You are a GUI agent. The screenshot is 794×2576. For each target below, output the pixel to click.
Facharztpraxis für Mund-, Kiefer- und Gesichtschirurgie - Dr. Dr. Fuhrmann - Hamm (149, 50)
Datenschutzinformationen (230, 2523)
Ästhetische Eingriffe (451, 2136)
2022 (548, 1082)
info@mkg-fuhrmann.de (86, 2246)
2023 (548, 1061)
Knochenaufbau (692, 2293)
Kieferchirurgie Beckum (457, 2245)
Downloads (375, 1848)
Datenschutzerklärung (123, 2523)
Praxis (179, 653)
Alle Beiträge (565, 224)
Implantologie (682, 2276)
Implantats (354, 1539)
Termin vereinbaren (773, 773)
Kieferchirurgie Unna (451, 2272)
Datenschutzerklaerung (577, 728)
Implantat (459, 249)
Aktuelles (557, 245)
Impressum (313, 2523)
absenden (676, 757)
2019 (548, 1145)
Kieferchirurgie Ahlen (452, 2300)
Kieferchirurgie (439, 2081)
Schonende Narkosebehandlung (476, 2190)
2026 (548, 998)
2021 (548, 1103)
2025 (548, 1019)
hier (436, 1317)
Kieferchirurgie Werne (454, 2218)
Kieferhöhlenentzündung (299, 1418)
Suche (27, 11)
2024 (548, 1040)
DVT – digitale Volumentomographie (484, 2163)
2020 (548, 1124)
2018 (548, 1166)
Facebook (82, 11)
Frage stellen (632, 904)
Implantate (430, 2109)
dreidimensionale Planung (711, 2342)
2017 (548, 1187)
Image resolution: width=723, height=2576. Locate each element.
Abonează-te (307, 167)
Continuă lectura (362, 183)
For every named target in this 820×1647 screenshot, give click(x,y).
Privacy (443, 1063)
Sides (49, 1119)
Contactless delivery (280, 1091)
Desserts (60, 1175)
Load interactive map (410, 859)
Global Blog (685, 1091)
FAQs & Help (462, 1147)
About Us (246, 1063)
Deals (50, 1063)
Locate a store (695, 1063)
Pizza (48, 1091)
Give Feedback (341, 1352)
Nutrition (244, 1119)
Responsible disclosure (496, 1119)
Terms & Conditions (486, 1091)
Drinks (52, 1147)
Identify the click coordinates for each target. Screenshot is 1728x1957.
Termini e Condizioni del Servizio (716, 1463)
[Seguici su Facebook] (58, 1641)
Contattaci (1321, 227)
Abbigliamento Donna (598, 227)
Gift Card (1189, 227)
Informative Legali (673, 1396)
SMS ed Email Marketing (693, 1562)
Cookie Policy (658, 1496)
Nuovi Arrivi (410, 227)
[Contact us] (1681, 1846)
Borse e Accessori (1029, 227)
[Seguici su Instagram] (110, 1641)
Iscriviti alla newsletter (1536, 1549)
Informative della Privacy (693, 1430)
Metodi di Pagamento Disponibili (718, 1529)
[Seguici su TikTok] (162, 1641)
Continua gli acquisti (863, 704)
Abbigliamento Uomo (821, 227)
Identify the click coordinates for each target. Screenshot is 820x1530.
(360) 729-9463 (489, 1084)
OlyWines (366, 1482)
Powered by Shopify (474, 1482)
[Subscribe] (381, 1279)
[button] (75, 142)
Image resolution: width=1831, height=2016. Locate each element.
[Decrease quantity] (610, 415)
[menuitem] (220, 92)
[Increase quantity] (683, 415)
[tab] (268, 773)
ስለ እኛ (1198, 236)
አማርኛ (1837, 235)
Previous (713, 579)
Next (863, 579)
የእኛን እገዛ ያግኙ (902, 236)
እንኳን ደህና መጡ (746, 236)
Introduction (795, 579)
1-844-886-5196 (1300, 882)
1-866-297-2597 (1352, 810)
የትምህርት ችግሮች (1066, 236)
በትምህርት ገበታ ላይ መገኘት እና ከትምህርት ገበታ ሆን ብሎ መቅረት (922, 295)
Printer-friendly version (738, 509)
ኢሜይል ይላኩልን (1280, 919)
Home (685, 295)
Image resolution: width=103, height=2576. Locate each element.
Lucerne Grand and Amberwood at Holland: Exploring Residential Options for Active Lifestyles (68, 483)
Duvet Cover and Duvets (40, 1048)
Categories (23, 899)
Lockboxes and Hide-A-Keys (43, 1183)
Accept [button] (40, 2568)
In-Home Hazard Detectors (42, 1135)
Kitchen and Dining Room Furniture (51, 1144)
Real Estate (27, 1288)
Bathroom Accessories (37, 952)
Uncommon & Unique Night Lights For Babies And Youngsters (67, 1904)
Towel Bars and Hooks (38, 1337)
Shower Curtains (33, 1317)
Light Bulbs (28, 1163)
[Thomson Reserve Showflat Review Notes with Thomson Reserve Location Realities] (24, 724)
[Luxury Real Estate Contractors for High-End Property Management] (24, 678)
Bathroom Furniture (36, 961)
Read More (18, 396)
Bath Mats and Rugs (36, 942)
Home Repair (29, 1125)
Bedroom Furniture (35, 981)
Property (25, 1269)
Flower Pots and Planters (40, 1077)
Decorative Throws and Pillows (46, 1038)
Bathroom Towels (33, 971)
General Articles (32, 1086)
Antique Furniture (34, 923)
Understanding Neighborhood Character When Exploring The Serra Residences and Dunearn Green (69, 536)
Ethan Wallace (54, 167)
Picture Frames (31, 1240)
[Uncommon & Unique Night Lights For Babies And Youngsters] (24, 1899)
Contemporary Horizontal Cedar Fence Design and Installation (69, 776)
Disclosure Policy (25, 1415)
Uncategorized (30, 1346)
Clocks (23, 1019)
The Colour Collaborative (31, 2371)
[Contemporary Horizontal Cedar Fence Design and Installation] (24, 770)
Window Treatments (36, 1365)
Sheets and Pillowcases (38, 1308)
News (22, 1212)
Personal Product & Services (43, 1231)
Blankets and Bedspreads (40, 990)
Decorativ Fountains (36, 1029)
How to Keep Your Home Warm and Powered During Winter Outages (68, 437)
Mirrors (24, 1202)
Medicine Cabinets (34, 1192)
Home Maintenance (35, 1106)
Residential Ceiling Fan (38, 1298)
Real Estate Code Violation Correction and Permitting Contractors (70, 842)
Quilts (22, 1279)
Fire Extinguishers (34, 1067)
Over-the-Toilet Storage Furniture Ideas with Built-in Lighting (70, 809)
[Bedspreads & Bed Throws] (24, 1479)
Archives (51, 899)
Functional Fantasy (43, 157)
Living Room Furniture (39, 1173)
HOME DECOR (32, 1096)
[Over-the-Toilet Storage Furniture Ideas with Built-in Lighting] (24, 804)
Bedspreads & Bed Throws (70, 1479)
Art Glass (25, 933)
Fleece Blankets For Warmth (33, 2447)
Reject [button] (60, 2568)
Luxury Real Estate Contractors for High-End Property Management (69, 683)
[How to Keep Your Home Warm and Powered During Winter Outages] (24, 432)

Problem statement: Every line of the listing above is to be set down again without any change.

Result for this task:
You are a GUI agent. The screenshot is 794×2576. For each target below, output the pixel to click.
Facharztpraxis für Mund-, Kiefer- und Gesichtschirurgie - Dr. Dr. Fuhrmann - Hamm (149, 50)
Datenschutzinformationen (230, 2523)
Ästhetische Eingriffe (451, 2136)
2022 (548, 1082)
info@mkg-fuhrmann.de (86, 2246)
2023 (548, 1061)
Knochenaufbau (692, 2293)
Kieferchirurgie Beckum (457, 2245)
Downloads (375, 1848)
Datenschutzerklärung (123, 2523)
Praxis (179, 653)
Alle Beiträge (565, 224)
Implantologie (682, 2276)
Implantats (354, 1539)
Termin vereinbaren (773, 773)
Kieferchirurgie Unna (451, 2272)
Datenschutzerklaerung (577, 728)
Implantat (459, 249)
Aktuelles (557, 245)
Impressum (313, 2523)
absenden (676, 757)
2019 (548, 1145)
Kieferchirurgie Ahlen (452, 2300)
Kieferchirurgie (439, 2081)
Schonende Narkosebehandlung (476, 2190)
2026 (548, 998)
2021 (548, 1103)
2025 (548, 1019)
hier (436, 1317)
Kieferchirurgie Werne (454, 2218)
Kieferhöhlenentzündung (299, 1418)
Suche (27, 11)
2024 (548, 1040)
DVT – digitale Volumentomographie (484, 2163)
2020 (548, 1124)
2018 (548, 1166)
Facebook (82, 11)
Frage stellen (632, 904)
Implantate (430, 2109)
dreidimensionale Planung (711, 2342)
2017 (548, 1187)
Image resolution: width=723, height=2576. Locate each element.
Abonează-te (307, 167)
Continuă lectura (362, 183)
For every named target in this 820×1647 screenshot, give click(x,y).
Privacy (443, 1063)
Sides (49, 1119)
Contactless delivery (280, 1091)
Desserts (60, 1175)
Load interactive map (410, 859)
Global Blog (685, 1091)
FAQs & Help (462, 1147)
About Us (246, 1063)
Deals (50, 1063)
Locate a store (695, 1063)
Pizza (48, 1091)
Give Feedback (341, 1352)
Nutrition (244, 1119)
Responsible disclosure (496, 1119)
Terms & Conditions (486, 1091)
Drinks (52, 1147)
Identify the click coordinates for each target. Screenshot is 1728x1957.
Termini e Condizioni del Servizio (716, 1463)
[Seguici su Facebook] (58, 1641)
Contattaci (1321, 227)
Abbigliamento Donna (598, 227)
Gift Card (1189, 227)
Informative Legali (673, 1396)
SMS ed Email Marketing (693, 1562)
Cookie Policy (658, 1496)
Nuovi Arrivi (410, 227)
[Contact us] (1681, 1846)
Borse e Accessori (1029, 227)
[Seguici su Instagram] (110, 1641)
Iscriviti alla newsletter (1536, 1549)
Informative della Privacy (693, 1430)
Metodi di Pagamento Disponibili (718, 1529)
[Seguici su TikTok] (162, 1641)
Continua gli acquisti (863, 704)
Abbigliamento Uomo (821, 227)
Identify the click coordinates for each target. Screenshot is 820x1530.
(360) 729-9463 (489, 1084)
OlyWines (366, 1482)
Powered by Shopify (474, 1482)
[Subscribe] (381, 1279)
[button] (75, 142)
Image resolution: width=1831, height=2016. Locate each element.
[Decrease quantity] (610, 415)
[menuitem] (220, 92)
[Increase quantity] (683, 415)
[tab] (268, 773)
ስለ እኛ (1198, 236)
አማርኛ (1837, 235)
Previous (713, 579)
Next (863, 579)
የእኛን እገዛ ያግኙ (902, 236)
እንኳን ደህና መጡ (746, 236)
Introduction (795, 579)
1-844-886-5196 (1300, 882)
1-866-297-2597 (1352, 810)
የትምህርት ችግሮች (1066, 236)
በትምህርት ገበታ ላይ መገኘት እና ከትምህርት ገበታ ሆን ብሎ መቅረት (922, 295)
Printer-friendly version (738, 509)
ኢሜይል ይላኩልን (1280, 919)
Home (685, 295)
Image resolution: width=103, height=2576. Locate each element.
Lucerne Grand and Amberwood at Holland: Exploring Residential Options for Active Lifestyles (68, 483)
Duvet Cover and Duvets (40, 1048)
Categories (23, 899)
Lockboxes and Hide-A-Keys (43, 1183)
Accept [button] (40, 2568)
In-Home Hazard Detectors (42, 1135)
Kitchen and Dining Room Furniture (51, 1144)
Real Estate (27, 1288)
Bathroom Accessories (37, 952)
Uncommon & Unique Night Lights For Babies And Youngsters (67, 1904)
Towel Bars and Hooks (38, 1337)
Shower Curtains (33, 1317)
Light Bulbs (28, 1163)
[Thomson Reserve Showflat Review Notes with Thomson Reserve Location Realities] (24, 724)
[Luxury Real Estate Contractors for High-End Property Management] (24, 678)
Bathroom Furniture (36, 961)
Read More (18, 396)
Bath Mats and Rugs (36, 942)
Home Repair (29, 1125)
Bedroom Furniture (35, 981)
Property (25, 1269)
Flower Pots and Planters (40, 1077)
Decorative Throws and Pillows (46, 1038)
Bathroom Towels (33, 971)
General Articles (32, 1086)
Antique Furniture (34, 923)
Understanding Neighborhood Character When Exploring The Serra Residences and Dunearn Green (69, 536)
Ethan Wallace (54, 167)
Picture Frames (31, 1240)
[Uncommon & Unique Night Lights For Babies And Youngsters] (24, 1899)
Contemporary Horizontal Cedar Fence Design and Installation (69, 776)
Disclosure Policy (25, 1415)
Uncategorized (30, 1346)
Clocks (23, 1019)
The Colour Collaborative (31, 2371)
[Contemporary Horizontal Cedar Fence Design and Installation] (24, 770)
Window Treatments (36, 1365)
Sheets and Pillowcases (38, 1308)
News (22, 1212)
Personal Product & Services (43, 1231)
Blankets and Bedspreads (40, 990)
Decorativ Fountains (36, 1029)
How to Keep Your Home Warm and Powered During Winter Outages (68, 437)
Mirrors (24, 1202)
Medicine Cabinets (34, 1192)
Home Maintenance (35, 1106)
Residential Ceiling Fan (38, 1298)
Real Estate Code Violation Correction and Permitting Contractors (70, 842)
Quilts (22, 1279)
Fire Extinguishers (34, 1067)
Over-the-Toilet Storage Furniture Ideas with Built-in Lighting (70, 809)
[Bedspreads & Bed Throws] (24, 1479)
Archives (51, 899)
Functional Fantasy (43, 157)
Living Room Furniture (39, 1173)
HOME DECOR (32, 1096)
[Over-the-Toilet Storage Furniture Ideas with Built-in Lighting] (24, 804)
Bedspreads & Bed Throws (70, 1479)
Art Glass (25, 933)
Fleece Blankets For Warmth (33, 2447)
Reject [button] (60, 2568)
Luxury Real Estate Contractors for High-End Property Management (69, 683)
[How to Keep Your Home Warm and Powered During Winter Outages] (24, 432)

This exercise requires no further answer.